Following your parents’ wishes might work out for you in the end, but it also could put you through four years (or much more) of misery. There’s a reason why many college freshmen never come back for a second year. They didn’t want to pay for and listen to lectures about subjects they’re not passionate about. College should be about learning what you love. It’s supposed to be different from the mandatory high school classes. It’s supposed to prepare you for a future you dreamed of. No one said it would be easy, but you shouldn’t dread going to class every day.
So what do you do when your parents keep pushing you towards something you don’t want? You need to be strong, mature, and ready to have some tough talks. And you need to have research to back your position up.

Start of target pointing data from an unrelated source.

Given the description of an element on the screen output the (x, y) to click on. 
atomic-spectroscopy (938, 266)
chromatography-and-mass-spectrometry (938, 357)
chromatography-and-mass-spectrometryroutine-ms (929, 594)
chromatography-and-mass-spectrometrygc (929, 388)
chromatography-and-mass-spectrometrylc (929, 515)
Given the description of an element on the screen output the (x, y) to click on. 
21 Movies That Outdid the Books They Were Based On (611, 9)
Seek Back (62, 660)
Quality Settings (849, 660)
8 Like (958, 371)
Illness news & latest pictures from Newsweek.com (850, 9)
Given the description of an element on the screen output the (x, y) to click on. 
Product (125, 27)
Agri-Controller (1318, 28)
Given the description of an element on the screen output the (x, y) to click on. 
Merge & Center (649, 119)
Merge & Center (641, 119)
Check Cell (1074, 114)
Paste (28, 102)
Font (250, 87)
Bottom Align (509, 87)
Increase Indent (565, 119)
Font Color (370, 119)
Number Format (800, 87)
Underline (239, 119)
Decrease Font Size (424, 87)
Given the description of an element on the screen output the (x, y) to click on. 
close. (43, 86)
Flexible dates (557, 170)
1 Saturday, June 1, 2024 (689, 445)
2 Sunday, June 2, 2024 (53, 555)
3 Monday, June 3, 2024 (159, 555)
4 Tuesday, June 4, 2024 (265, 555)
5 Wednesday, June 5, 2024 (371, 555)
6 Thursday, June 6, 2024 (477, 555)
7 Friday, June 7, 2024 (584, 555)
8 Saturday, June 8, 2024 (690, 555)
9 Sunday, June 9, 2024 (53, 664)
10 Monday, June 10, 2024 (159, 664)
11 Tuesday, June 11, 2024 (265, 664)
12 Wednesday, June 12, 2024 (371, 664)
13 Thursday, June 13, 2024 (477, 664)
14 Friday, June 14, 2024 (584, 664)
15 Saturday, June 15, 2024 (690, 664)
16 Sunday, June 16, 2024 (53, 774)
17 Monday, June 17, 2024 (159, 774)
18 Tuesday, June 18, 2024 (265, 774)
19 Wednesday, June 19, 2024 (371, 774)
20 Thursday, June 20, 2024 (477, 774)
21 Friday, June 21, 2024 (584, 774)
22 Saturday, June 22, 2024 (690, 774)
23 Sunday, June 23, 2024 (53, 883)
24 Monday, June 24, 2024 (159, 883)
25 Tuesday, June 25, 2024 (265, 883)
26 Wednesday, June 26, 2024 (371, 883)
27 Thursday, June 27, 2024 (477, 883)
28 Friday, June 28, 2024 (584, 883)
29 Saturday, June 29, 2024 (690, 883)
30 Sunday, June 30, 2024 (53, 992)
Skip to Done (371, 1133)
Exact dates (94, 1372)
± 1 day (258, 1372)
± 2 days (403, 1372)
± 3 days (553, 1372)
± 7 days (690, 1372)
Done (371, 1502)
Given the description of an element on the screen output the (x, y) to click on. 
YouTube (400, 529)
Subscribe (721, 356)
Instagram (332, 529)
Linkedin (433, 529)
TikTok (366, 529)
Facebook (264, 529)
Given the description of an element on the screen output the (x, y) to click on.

Don’t cross anything off your list just because your parents disapprove. Instead, if you have a college or major you’re interested in or even just curious about, look into it yourself. Keep doing your own research into colleges and careers. Demonstrate your maturity and willingness to do the work in your college search by actually doing the work. Dig your heels in the ground and be strong.
This is your future. College is the first choice of many you get to make all by yourself. Parental input is helpful but, ultimately, the choice should be up to you. That can be very hard, especially if your parents are paying for your tuition. Hopefully they will understand your position and support you no matter what your decision. If they aren’t understanding or supportive, that can make choosing your own path much harder. But you shouldn’t give up. There are many people out there, from other family and friends to high school mentors, who can help. And there are financial options like scholarships that can pave the way to the school of your dreams. You owe it to yourself—and no one else—to do what you feel will make you happy. And if in retrospect, you find the decision you made was a bad one, that’s okay. At least you can say, “I chose this.” Being an adult means making your own decisions, messing up, and moving on. You’re becoming an adult now. Build up the courage to do what you want.